Failure to Provide Timely ADL Assistance and Call Light Response
Penalty
Summary
The deficiency involves the facility’s failure to provide timely assistance with activities of daily living (ADLs) and to respond promptly to call lights for three residents who required staff help. Surveyors observed a resident’s call light illuminated while an LVN, PT, and CNAs walked past the room without responding. Facility policy on call lights stated they were to be answered within a reasonable time, and the DON, LVN, and CNA interviewed all stated that all staff were responsible for answering call lights as soon as they were activated.

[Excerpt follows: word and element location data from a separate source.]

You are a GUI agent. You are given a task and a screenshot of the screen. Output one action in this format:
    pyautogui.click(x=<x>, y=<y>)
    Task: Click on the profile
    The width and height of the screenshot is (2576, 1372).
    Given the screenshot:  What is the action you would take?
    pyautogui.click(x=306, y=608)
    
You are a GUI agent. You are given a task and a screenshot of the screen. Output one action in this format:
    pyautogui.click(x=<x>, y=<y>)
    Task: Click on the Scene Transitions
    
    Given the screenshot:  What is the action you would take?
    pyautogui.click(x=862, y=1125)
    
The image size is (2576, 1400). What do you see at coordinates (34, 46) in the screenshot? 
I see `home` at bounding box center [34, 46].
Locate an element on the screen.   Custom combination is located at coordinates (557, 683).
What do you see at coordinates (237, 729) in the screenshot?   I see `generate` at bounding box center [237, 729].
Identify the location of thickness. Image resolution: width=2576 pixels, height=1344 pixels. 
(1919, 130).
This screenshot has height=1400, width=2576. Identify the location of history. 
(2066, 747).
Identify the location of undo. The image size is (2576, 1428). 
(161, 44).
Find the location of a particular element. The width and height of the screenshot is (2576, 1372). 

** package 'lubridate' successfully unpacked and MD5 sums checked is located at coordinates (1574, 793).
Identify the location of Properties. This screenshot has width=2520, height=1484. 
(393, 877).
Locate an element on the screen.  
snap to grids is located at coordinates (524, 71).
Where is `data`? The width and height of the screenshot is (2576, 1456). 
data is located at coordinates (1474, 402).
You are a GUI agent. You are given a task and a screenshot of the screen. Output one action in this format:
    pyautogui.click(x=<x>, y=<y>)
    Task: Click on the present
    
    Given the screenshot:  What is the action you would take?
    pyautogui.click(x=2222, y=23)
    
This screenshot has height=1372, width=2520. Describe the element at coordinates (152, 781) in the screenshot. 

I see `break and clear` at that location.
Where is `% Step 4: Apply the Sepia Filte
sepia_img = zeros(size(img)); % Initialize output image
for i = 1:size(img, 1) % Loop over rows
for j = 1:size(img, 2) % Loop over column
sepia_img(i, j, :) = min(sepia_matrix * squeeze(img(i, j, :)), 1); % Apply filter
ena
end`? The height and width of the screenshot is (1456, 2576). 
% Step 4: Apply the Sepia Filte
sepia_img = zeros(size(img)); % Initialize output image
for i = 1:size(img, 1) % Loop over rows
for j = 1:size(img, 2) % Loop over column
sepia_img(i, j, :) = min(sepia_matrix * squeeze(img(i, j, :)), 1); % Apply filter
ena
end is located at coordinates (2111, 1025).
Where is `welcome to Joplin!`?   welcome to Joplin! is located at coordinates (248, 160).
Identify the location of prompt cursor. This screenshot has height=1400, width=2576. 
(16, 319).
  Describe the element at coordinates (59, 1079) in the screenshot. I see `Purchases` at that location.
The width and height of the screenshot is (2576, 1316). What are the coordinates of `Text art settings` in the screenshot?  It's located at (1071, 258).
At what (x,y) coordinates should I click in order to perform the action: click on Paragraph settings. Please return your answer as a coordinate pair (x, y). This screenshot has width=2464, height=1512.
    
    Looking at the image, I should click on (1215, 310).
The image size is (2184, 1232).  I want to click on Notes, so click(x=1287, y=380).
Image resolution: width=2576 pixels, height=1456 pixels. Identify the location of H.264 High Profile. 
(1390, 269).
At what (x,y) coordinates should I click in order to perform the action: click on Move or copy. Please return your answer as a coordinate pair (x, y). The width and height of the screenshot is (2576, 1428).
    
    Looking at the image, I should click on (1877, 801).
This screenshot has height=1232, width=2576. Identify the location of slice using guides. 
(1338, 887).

One resident with diabetes, gait abnormalities, and coordination problems required substantial to maximal assistance with lower body dressing, toileting hygiene, transfers, and bed mobility, and was cognitively intact and able to communicate needs. This resident reported that on unspecified dates it sometimes took 30 minutes to one hour for night-shift nurses to respond to call lights for assistance with bathroom use and obtaining water. Another resident with diabetes, gait abnormalities, and a right below-knee amputation, who required supervision or touching assistance for ADLs and was frequently incontinent of urine and occasionally incontinent of bowel, stated that it sometimes took one hour for night-shift nurses to respond to call lights for incontinence care. A third resident with COPD, diabetes, gait abnormalities, and muscle weakness was totally dependent on staff for toileting, showering, and lower body dressing, was always incontinent of bowel and bladder, and was care planned for nursing assistance with toilet use. During observation and interview, this resident was seated in a chair with the call light on, stating a need to urinate. The ADM and CNA told the resident to urinate in the incontinence brief, and the resident reported that staff typically took about 30 minutes to respond to call lights, that she considered herself continent, that staff told her to urinate in her brief, and that she had not been provided a bedside commode and did not like being left wet while waiting to be changed. CNA and LVN interviews confirmed that telling the resident to urinate in the brief instead of offering a bedpan or bedside commode was not appropriate and that leaving residents wet or with unanswered call lights for extended periods was inconsistent with facility expectations and policies for perineal care and call light response.